Do shorters prefer to close their positions before weekends? I’d probably cash in my profits at this point so I could celebrate a successful week and I’d want to pre-empt other shorts doing the same, hence could see a price rise today or tomorrow… just a thought.
TerryMC1, I noticed your comments on Asos earlier and surprised their debt doesn’t concern you like 888’s supposedly does. Asos net debt increases from £62.6m to £431.7m in H1 2023, interest expenses of £30m expected in H2, revenue slipped 8% and their adjusted ebit margin was a pathetic -3.8%, yet you think it’s 888 who is bogged down with debt?
My understanding is that tighter regulation in 2022 has already caused a 15% decline for 888’s online gambling revenue year on year, offset by an increase in retail revenue (William Hill shops) which reduced the overall decline to 3%. Is William Hill going to be worth the yearly £165m debt costs? I think so but it’s open to debate and has certainly led to a sustained decline in the share price since the acquisition.
I’d recommend visiting the 888 investors website and listening to the Debtholder call of 14/4/23. The CEO describes 2022 as a “large year of cash exceptionals” (despite which 888 still finished with £327m liquidity including unused £157m rcf)
If 888 + WH can achieve £2bn revenue with an adjusted ebitda margin of 23% within the next 2 years (and there’s cost saving targets of £100-150m with £87m synergies in 2023 alone) they’ll be making plenty of dents in that debt pile.

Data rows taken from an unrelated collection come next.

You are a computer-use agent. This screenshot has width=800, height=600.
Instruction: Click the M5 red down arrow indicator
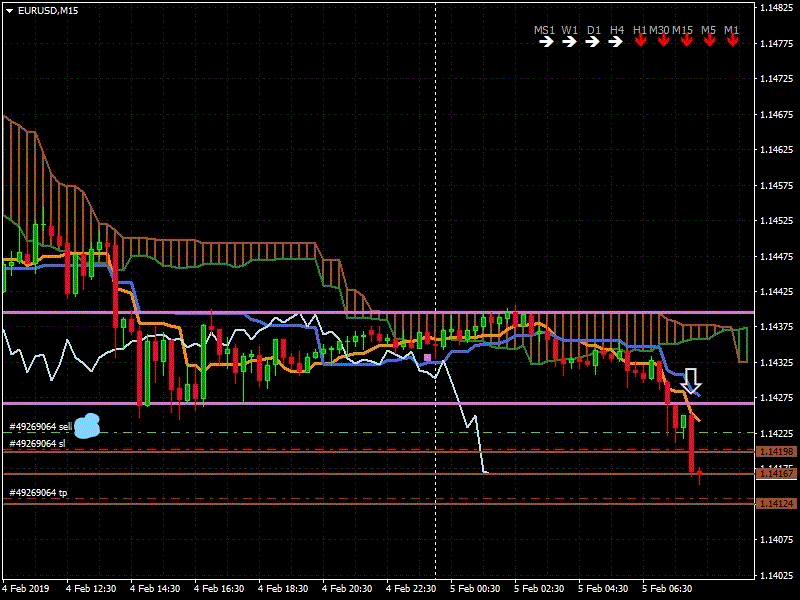(x=710, y=41)
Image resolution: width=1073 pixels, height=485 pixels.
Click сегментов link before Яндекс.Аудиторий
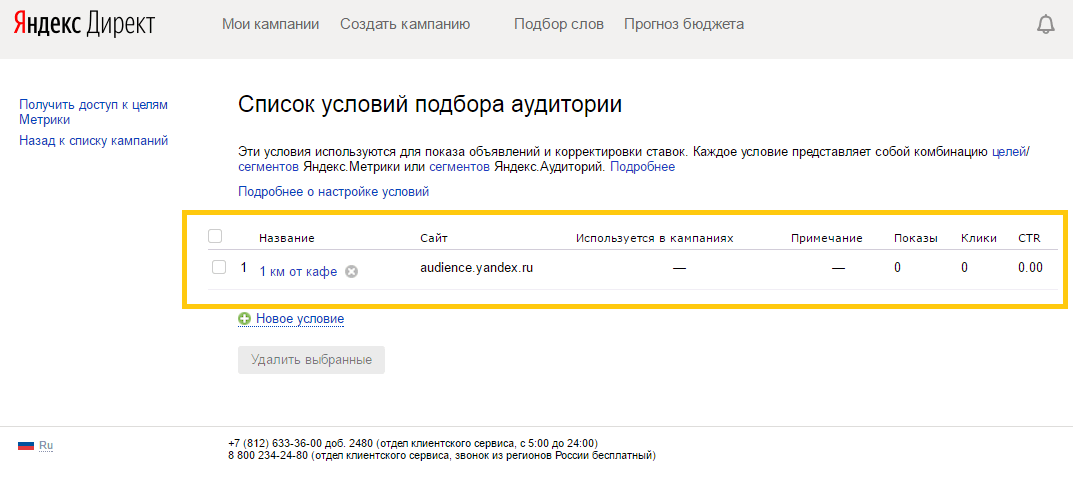click(x=459, y=167)
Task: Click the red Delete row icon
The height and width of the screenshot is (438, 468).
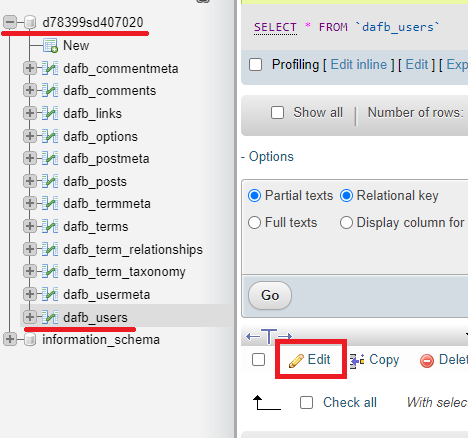Action: coord(427,361)
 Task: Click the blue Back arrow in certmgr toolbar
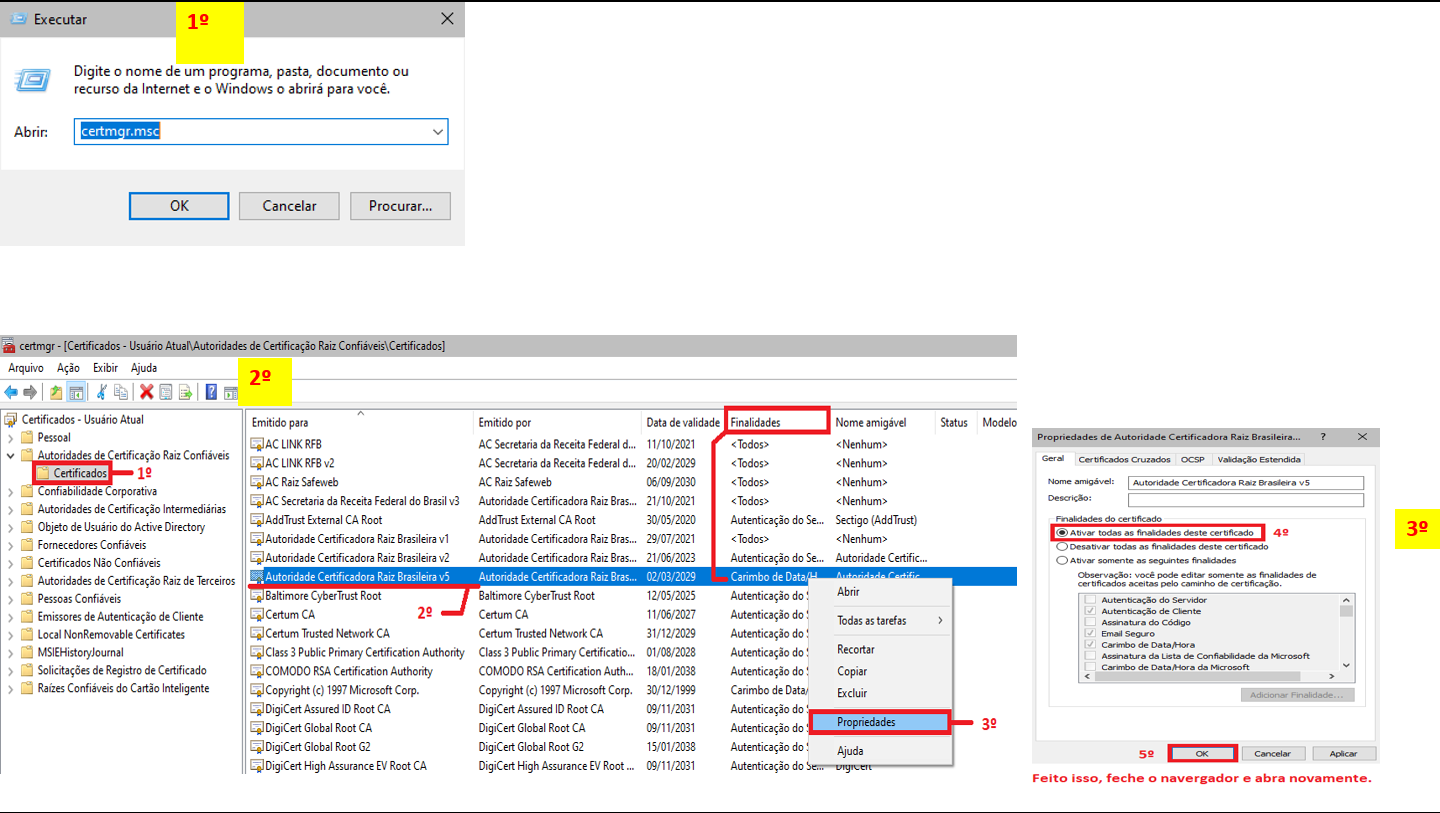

£1.77bn debt, £165m cash interest. For every £100m debt reduction, adjusted EPS +2p. For every 1% decrease in debt cost EPS +3p. For every 1% increase in revenue EPS +1p. For every 1% increase in adjusted EBITDA, EPS +3p… it all adds up. Can see why there’s a commitment to deleveraging as a priority. I think 888 can handle the debt and a target of 35p EPS by 2025 isn’t unrealistic.
Yes, Dogger. The long wait for the much anticipated gambling white paper after so many years of uncertainty is very nearly over. That dark cloud looming over the horizon of UK gambling, casting doubts and stifling investment, is soon to be over.
If there’s any possibility of a takeover, it’s unlikely while the gambling white paper is pending. Investors need to know what the future holds for online gambling in the UK, and this could be a reason 888’s share price remains suppressed. All may be revealed on Thursday if the rumours are true but it could be released any time.
https://igamingbusiness.com/legal-compliance/government-source-confirms-white-paper-imminent/
Pre-William Hill, 888’s dividend policy was 50% of profit before tax to shareholders. This has been put on hold until debt from the WH acquisition has been reduced and synergies have increased profitability. When they’ve achieved a debt to ebitda ratio of less than 3 (likely around 2025) the dividend policy should resume.
I think so. Mainly because 888 is valued so cheaply compared to it’s competitors. Back in February when the sp was 68p I pointed out: Entain has 2.5x 888’s revenue, 3x ebitda, faces similar headwinds (also carries £2b debt) yet has x25 888’s mcap!